━━━━━ Data to use ━━━━━

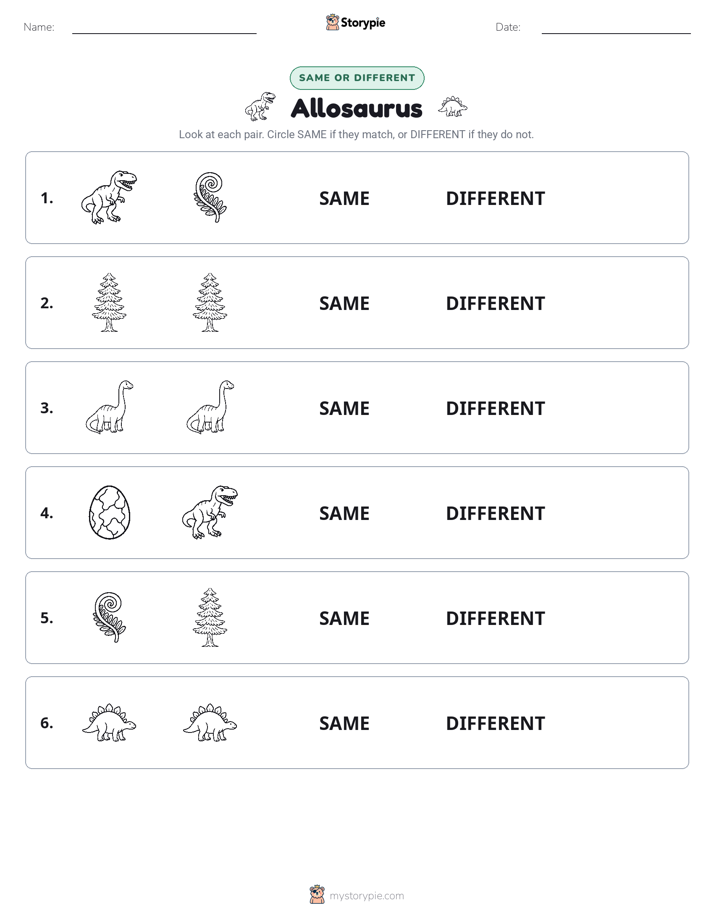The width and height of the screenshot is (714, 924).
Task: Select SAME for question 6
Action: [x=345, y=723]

━━━━━
━━━━━ Data to use ━━━━━

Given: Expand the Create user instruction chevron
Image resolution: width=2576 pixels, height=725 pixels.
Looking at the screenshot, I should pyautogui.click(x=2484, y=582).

━━━━━
━━━━━ Data to use ━━━━━

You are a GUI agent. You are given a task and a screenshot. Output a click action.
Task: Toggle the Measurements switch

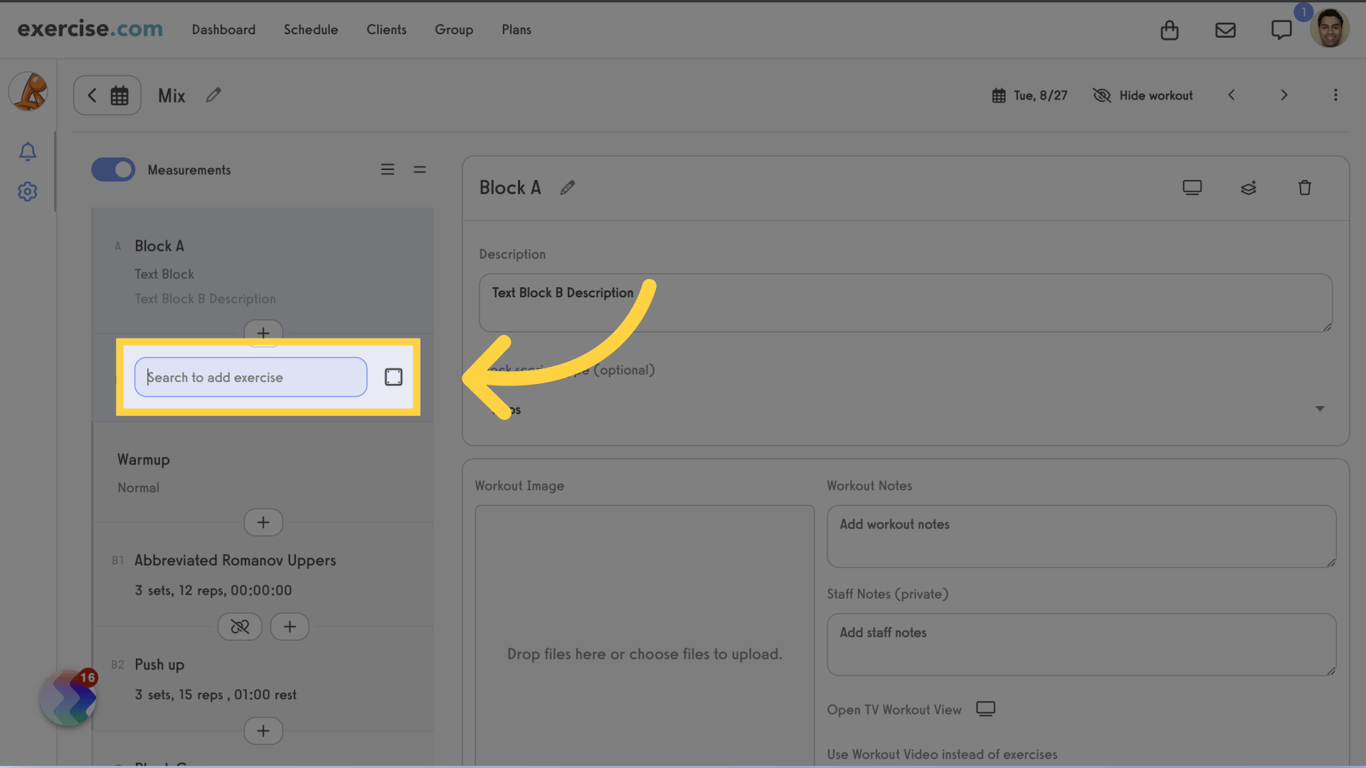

━━━━━

Out of the listing above, reproduce exactly the lines from the one with "You are a GUI" up to and including the one with "Task: Toggle the Measurements switch".

You are a GUI agent. You are given a task and a screenshot. Output a click action.
Task: Toggle the Measurements switch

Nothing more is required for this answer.